● Extract
—————
This lesson is still being designed and assembled (Pre-Alpha version)

Lexical Dispersion Plot

Overview

Teaching: 0 min
Exercises: 0 min
Questions
  • How can I measure how frequently a word appears across the parts of a corpus?

  • How can I plot the occurrences of a word and how many words from the beginning of the corpus it appears?

Objectives
  • Learn how to plot the occurances of specific words as they appear across a document or a corpus.

  • We will use the US Presidential Inaugural Addresses and which are provided with NLTK.

Lexical Dispersion Plot

We can plot lexical dispersion of particular tokens. Lexical dispersion is a measure of how frequently a word appears across the parts of a corpus. This plot notes the occurrences of a word and how many words from the beginning of the corpus it appears (word offsets). This is particularly useful for a corpus that covers a longer time period and for which you want to analyse how specific terms were used more or less frequently over time.

To create a lexical disperson plot, you will first load and import a different corpus, the inaugural corpus which are all US Presidential Inaugural Addresses and which are provided with NLTK.

nltk.download('inaugural')
from nltk.corpus import inaugural
from nltk.text import Text
inaugural_tokens=inaugural.words()
inaugural_texts = Text(inaugural_tokens)
[nltk_data] Downloading package inaugural to /Users/<USERNAME>/nltk_data...
[nltk_data]   Package inaugural is already up-to-date!

To create the lexical dispersion plot for this corpus you also need to load dispersion_plot from the nltk.draw.dispersion package. You can then call the dispersion_plot method given a set of parameters, including the target words you want to plot across the corpus, whether this should be done case-sensitively, and specifying the title of the plot.

from nltk.draw.dispersion import dispersion_plot

# the following command can be used to increase the size of the plot using width and hight specifications
plt.figure(figsize=(12, 9))
targets=['great','good','tax','work','change']
dispersion_plot(inaugural_texts, targets, ignore_case=True, title='Lexical Dispersion Plot')

Key Points

  • Lexical dispersion is a visualisation that allows us to see where a particular term appears across a document or set of documents

  • We used NLTK’s dispersion_plot .
—————
● Data section

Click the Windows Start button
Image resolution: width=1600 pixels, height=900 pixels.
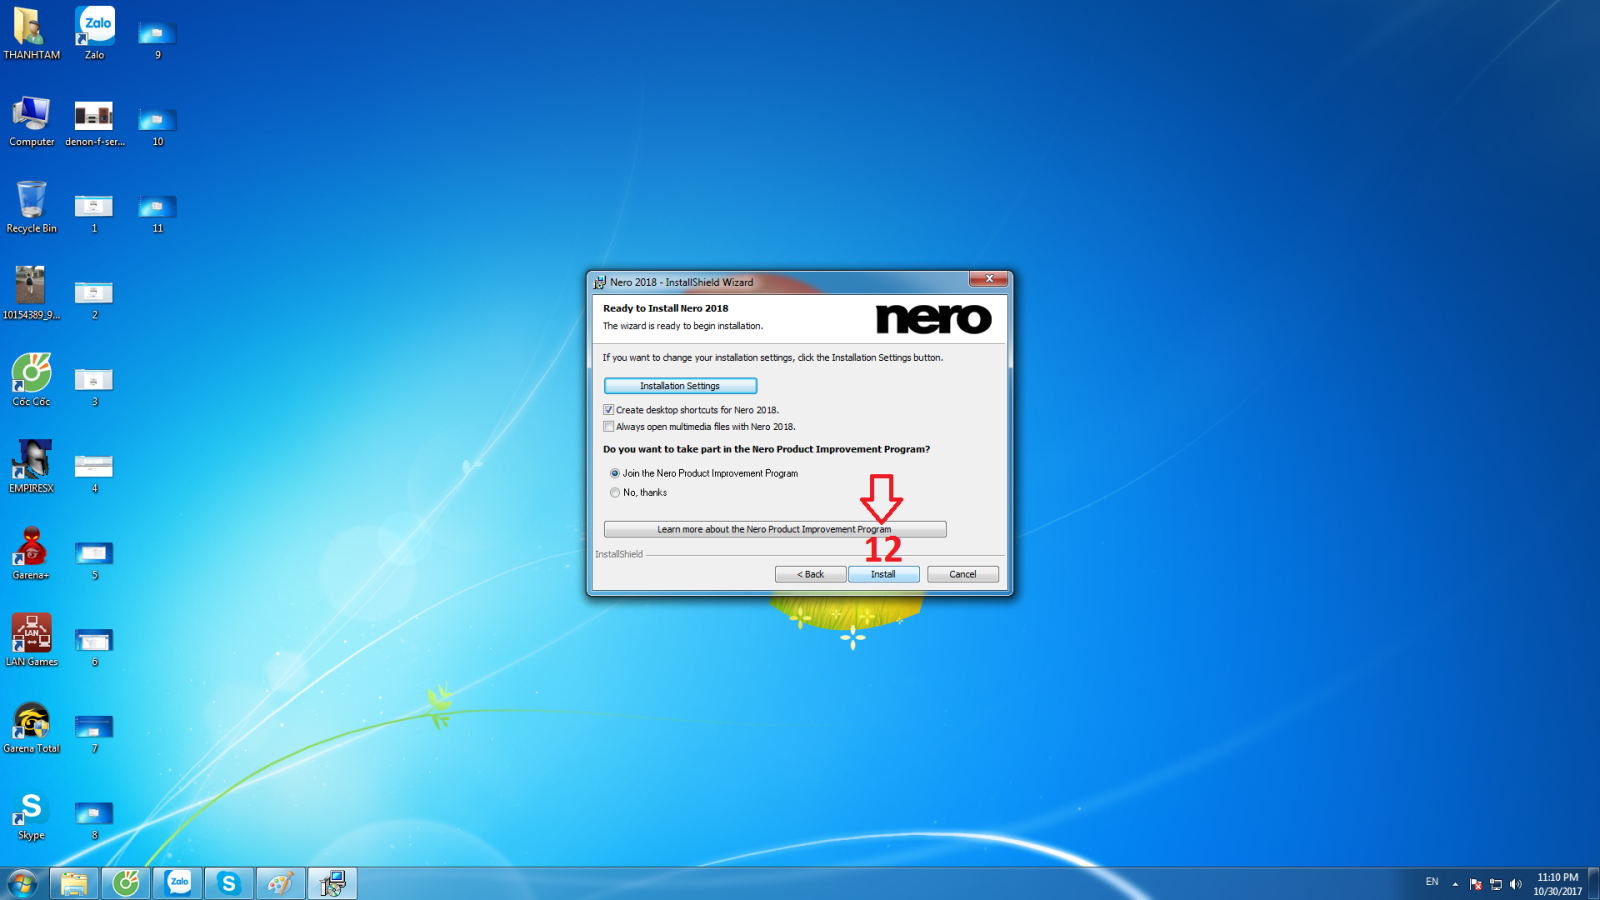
—————
According to the lesson on lexical dispersion plots, why is such a plot especially useful for a corpus that covers a long period of time? Answer in one to three sentences.

● Task response
The plot marks each occurrence of a word by how many words from the beginning of the corpus it appears. That lets you analyze how specific terms were used more or less frequently over time, which matters most when the corpus spans a long period.